DIRECTIONS — The answer must be every entry, given again word for word.

Items from a data source
####

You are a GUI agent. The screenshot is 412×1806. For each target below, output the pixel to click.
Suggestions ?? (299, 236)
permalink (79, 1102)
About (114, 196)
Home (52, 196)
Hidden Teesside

####

COMPLETED EXERCISE —
You are a GUI agent. The screenshot is 412×1806. For each target below, output the pixel to click.
Suggestions ?? (299, 236)
permalink (79, 1102)
About (114, 196)
Home (52, 196)
Hidden Teesside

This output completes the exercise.